According to our results, we recommend the use of linear regression models with age as the dependent variable, calculating the standard error for age estimation. It is also recommended to standardize the experimental conditions with a color measurement protocol, increasing the sample size of the studies, and including small age ranges, both sexes and different ethnicities.

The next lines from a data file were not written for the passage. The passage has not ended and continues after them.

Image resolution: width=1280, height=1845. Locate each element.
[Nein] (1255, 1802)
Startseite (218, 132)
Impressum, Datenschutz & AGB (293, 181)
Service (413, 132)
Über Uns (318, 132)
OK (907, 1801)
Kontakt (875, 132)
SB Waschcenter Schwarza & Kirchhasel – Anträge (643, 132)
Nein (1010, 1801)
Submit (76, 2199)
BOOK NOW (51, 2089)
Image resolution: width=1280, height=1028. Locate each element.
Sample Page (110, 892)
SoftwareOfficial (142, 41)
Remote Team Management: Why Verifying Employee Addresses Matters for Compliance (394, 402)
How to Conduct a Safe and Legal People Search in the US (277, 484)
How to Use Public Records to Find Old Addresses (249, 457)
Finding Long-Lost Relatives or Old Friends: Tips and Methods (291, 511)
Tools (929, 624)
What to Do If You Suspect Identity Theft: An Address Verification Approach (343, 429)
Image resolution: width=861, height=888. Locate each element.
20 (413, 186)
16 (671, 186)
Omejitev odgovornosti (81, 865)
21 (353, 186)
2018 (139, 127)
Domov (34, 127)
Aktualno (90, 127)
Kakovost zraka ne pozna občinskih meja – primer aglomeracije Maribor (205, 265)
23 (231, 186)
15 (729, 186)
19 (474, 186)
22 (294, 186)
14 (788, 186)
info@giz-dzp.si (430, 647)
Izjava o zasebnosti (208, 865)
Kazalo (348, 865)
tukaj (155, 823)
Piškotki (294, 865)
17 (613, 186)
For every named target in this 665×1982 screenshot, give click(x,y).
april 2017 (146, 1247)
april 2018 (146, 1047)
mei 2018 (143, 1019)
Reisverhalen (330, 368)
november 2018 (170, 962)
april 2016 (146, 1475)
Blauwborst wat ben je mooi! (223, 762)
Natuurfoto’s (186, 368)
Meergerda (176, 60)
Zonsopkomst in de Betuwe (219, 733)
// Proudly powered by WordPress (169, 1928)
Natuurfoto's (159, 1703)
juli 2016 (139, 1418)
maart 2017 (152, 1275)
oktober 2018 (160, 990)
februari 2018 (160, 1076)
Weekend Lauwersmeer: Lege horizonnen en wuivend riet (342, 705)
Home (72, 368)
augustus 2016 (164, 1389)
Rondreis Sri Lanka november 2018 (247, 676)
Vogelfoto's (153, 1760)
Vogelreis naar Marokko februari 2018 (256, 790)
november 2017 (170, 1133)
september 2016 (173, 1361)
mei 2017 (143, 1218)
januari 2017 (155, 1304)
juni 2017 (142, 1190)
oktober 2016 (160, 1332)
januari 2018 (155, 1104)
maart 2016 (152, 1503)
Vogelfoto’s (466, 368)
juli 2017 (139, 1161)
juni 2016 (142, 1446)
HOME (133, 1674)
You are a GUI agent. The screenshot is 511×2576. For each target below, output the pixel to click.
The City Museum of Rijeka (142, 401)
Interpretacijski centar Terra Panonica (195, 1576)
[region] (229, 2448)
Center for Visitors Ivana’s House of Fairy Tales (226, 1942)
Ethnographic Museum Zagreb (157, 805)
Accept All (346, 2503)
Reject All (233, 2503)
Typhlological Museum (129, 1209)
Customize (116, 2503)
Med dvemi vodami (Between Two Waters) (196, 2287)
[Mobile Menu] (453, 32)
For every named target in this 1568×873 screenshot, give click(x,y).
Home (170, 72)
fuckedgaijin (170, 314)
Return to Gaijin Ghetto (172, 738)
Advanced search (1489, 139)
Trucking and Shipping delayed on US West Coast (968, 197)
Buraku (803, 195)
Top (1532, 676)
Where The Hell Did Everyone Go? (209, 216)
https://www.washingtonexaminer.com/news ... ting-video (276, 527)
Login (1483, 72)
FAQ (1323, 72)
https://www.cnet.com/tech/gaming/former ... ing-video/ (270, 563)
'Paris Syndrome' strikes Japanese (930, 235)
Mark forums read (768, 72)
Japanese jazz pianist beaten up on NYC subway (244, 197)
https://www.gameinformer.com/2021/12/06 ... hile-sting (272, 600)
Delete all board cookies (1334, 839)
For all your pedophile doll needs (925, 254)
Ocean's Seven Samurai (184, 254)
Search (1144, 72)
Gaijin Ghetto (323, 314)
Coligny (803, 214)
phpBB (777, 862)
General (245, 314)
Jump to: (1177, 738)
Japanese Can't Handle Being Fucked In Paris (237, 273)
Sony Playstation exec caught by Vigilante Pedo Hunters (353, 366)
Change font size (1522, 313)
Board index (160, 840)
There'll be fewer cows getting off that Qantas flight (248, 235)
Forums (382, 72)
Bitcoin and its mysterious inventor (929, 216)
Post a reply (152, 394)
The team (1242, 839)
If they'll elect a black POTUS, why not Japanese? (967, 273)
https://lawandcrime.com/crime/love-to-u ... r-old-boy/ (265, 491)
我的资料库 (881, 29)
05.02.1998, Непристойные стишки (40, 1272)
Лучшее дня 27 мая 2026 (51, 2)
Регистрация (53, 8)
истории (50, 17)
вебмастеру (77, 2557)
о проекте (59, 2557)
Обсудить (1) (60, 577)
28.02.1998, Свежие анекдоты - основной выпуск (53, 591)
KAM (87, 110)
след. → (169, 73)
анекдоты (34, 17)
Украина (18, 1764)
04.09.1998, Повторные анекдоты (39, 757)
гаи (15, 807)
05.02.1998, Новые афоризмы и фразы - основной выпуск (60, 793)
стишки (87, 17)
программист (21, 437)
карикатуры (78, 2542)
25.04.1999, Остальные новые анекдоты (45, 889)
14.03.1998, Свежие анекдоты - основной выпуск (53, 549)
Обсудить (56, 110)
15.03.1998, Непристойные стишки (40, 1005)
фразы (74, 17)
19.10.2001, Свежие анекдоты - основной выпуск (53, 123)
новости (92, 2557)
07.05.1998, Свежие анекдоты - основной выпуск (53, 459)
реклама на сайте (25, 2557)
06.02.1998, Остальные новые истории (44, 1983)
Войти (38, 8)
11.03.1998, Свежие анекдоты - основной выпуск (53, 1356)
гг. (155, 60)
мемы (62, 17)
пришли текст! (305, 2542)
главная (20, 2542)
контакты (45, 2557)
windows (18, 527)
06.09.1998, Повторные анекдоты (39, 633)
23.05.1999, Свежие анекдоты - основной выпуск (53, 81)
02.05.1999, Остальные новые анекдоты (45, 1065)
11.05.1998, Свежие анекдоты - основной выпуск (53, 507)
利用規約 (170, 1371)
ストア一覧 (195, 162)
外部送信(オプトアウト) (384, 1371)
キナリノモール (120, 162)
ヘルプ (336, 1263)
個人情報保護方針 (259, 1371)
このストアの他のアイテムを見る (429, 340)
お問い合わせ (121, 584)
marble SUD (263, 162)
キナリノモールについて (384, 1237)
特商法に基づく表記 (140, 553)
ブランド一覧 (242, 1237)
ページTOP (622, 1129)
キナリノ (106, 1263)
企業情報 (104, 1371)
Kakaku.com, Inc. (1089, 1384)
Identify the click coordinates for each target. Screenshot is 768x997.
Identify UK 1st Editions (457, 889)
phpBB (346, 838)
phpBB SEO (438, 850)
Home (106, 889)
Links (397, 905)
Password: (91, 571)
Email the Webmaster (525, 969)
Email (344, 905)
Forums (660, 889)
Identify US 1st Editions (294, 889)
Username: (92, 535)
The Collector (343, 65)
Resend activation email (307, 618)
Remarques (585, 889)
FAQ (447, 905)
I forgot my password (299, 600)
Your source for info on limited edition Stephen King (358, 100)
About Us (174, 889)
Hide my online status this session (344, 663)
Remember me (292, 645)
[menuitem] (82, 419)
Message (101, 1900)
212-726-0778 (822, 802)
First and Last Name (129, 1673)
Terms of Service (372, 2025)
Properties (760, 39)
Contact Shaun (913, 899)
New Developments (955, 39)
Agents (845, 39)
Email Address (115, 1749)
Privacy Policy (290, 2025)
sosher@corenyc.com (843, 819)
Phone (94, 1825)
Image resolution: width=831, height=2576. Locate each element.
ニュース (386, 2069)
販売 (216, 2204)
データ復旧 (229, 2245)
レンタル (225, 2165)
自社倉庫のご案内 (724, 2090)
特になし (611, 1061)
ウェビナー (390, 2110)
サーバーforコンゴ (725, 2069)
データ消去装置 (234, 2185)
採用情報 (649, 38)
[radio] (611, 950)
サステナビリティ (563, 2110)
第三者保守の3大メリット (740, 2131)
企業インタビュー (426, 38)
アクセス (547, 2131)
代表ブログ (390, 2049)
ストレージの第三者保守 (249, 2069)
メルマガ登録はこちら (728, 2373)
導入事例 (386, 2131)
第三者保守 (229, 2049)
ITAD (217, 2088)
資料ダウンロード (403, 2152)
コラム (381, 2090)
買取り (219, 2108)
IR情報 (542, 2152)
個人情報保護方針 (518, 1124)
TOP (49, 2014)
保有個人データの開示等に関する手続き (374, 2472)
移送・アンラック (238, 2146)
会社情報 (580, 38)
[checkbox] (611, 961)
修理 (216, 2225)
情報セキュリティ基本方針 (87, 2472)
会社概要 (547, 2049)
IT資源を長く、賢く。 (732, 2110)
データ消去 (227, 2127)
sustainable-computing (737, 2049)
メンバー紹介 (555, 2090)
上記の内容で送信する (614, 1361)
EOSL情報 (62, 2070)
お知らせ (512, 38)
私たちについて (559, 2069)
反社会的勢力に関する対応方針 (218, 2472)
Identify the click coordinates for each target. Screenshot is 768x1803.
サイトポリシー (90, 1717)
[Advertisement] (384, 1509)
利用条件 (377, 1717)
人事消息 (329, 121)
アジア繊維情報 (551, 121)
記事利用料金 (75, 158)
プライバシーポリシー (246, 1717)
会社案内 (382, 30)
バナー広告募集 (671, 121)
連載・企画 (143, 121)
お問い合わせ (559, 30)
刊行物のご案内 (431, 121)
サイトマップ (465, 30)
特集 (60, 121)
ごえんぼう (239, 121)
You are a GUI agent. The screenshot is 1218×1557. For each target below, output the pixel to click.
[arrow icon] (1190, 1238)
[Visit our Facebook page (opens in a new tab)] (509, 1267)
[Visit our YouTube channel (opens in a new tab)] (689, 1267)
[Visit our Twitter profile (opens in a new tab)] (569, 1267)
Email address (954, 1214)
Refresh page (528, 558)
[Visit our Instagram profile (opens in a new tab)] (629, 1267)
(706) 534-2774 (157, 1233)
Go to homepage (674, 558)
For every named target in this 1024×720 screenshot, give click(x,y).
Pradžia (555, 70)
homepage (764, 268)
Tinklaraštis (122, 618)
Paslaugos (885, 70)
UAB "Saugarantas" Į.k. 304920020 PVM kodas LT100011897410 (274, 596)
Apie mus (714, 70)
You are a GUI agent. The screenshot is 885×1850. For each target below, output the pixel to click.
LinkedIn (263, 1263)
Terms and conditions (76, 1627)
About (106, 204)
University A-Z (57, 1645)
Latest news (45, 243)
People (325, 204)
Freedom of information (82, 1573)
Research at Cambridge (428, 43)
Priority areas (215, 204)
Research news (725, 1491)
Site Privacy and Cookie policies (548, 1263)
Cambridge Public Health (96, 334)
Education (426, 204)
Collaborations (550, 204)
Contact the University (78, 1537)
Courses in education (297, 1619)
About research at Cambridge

To the best of our knowledge, this is the first systematic review to analyze methods for estimating age based on accurate measurement of tooth color changes. However, our study has some limitations. The articles were grouped into different age groups (under 30 years, between 30 and 60 years, and over 60 years) in order to include the maximum number of research papers in the meta-analysis, excluding others. For this reason, the results should be taken with caution; however, the randomized meta-analysis model attempts to balance this. The lack of standardization among studies may also be a limitation to extract data not only in our research but also in any future studies. In this regard, an international color-age estimation protocol tool is crucial to ensure consistency of data extraction and comparison between studies. In addition, despite the meticulous search strategy used, some articles may have been overlooked in the present study.

In conclusion, the use of linear regression models with age as the dependent variable to calculate the standard error is recommended to estimate the interval of dental age. Color measurement should be based on an accurate and objective technique such as spectrophotometry, which is the most commonly used method, placing the device in full contact with the tooth surface and measuring the color variables several times using the mean of the measurements. It is recommended to increase the sample size of the studies, including small age ranges, equation models for different types of teeth, both sexes, and different ethnicities. This systematic review also highlights the need to protocolize age estimation studies that measure tooth color in order to apply this method in different forensic settings.

Key points

  1. 1.

    This is the first systematic review and meta-analysis based on dental color estimation.

  2. 2.

    Linear regression models with standard deviation are recommended for age estimation.

  3. 3.

    The meta-analysis showed heterogeneity among the studies; several factors are discussed.

  4. 4.

    Small age ranges and standardized measurement conditions would improve age estimation.

  5. 5.

    Protocolized age estimation studies based on color changes are recommended.